Despite having been touted as the home of some of the world’s hottest growth prospects in recent years, Africa has been particularly badly affected by the backlash against emerging markets. China’s slowing economy means the country has less demand for the minerals and commodities that Africa produces and the Ebola outbreak, which has already killed some 5,000 people, has also played its part. 

“Transactions involving African targets were down significantly in the first half of 2014, both when compared with the first half of 2013 and when compared with a three-year average,” says Matt Dixon, corporate finance director at advisory firm Corbett Keeling. 

China has registered a 21.3 per cent increase in the value of its M&A activity during 2014, according to Mergermarket. But it is notable that most of the activity is inbound, involving target Chinese companies with the buyers tending to be other companies in Asia. Chinese outbound M&A activity has fallen by almost a quarter year on year. Mr Ballheimer says that, while Chinese businesses are “very interested in lots of targets”, the internal and external processes they need to go through in order to secure approval for a deal can slow down their ability to close it. 

The sectors leading this year’s M&A charge are also having a bearing on the markets where activity is greatest. While the energy, mining and utilities sectors were making the most acquisitions in the years immediately following the financial crisis, this year it is technology, media and telecommunications (TMT) that have been grabbing the headlines, along with pharmaceuticals.
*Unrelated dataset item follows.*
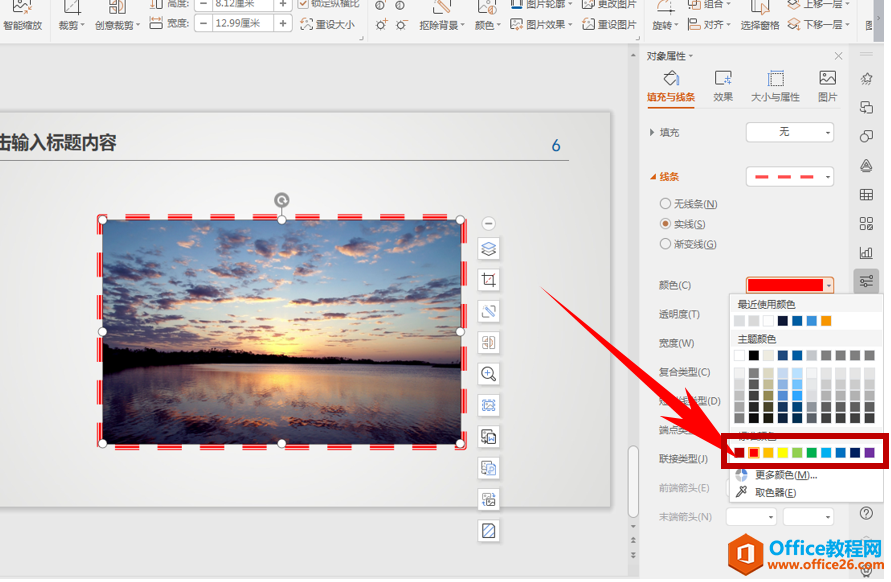Image resolution: width=891 pixels, height=582 pixels.
Task: Click the 重设大小 reset size button
Action: 327,24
In the TMT space, companies are vying to get an edge over their competitors by buying businesses that own cutting-edge technology. Meanwhile, the big names in the pharmaceutical industry are facing a patent cliff due to a large number of their drugs going off-patent, knocking billions of pounds off their profits. So they are using the cash on their balance sheets to invest in smaller biotech companies that have active drug development pipelines. 

If 2014 has been the year of the blockbuster deal in global M&A, what is 2015 likely to bring? Mergermarket’s Ms Wilson believes that buyers may become more cautious over the coming months and notes: “We could see a drop in activity next year.”